> MATERIAL PROVIDED

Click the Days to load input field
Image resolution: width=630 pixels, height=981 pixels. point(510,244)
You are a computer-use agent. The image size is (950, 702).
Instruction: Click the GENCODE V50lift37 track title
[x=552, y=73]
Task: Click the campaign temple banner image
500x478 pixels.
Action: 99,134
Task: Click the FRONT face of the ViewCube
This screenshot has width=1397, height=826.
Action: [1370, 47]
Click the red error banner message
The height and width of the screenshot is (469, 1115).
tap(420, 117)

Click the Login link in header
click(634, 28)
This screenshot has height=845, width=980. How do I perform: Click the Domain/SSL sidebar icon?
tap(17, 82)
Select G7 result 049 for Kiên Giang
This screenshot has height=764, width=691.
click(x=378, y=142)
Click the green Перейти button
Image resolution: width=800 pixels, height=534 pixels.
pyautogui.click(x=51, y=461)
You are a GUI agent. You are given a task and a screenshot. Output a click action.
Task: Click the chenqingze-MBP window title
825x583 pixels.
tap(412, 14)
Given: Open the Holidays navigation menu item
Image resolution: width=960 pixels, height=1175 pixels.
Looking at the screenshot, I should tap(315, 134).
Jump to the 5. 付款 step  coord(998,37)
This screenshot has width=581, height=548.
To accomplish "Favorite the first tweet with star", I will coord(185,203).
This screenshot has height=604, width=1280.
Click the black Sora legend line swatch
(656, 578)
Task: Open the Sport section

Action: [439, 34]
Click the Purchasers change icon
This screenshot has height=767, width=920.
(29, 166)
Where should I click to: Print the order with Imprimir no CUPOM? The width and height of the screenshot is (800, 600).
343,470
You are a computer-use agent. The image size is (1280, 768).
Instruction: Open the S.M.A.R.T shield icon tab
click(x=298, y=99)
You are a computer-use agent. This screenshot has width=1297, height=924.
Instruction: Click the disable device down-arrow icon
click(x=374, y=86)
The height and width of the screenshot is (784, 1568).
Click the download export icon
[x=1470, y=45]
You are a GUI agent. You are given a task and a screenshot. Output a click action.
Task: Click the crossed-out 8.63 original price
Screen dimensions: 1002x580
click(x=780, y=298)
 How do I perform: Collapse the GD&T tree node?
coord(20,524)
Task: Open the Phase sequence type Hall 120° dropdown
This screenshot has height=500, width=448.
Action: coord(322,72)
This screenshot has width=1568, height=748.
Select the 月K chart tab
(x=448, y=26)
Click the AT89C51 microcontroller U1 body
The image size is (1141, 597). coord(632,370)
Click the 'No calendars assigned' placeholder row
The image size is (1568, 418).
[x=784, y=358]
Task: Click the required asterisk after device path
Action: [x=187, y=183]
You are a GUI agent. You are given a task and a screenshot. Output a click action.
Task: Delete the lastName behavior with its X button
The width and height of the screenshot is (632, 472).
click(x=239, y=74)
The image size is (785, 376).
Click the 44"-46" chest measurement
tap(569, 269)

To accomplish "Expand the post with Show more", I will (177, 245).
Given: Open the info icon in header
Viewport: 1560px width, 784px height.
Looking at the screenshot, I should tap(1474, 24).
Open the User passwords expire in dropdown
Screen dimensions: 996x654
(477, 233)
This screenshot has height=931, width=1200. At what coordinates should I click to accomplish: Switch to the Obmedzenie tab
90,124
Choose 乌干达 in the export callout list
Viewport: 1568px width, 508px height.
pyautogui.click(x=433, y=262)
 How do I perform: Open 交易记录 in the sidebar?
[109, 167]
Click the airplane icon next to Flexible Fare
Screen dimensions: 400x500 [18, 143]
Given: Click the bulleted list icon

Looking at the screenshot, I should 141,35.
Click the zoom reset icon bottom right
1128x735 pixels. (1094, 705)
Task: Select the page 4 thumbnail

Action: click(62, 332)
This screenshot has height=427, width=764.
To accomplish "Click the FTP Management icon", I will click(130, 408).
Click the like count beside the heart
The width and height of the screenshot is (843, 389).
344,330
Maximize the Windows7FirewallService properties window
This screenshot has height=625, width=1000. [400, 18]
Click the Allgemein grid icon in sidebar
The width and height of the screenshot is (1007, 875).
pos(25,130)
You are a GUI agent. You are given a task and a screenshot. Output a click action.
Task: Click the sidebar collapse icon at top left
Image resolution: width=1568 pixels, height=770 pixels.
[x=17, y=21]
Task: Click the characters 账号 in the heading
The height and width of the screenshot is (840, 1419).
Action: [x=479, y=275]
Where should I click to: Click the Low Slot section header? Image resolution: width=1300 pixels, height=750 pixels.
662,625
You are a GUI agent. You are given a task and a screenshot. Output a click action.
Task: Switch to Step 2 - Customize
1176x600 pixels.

> EXERCISE AIM
All lines in the records above with "banner" need to be found and copied.

> RESULT OF THE EXERCISE
Task: Click the campaign temple banner image
Click the red error banner message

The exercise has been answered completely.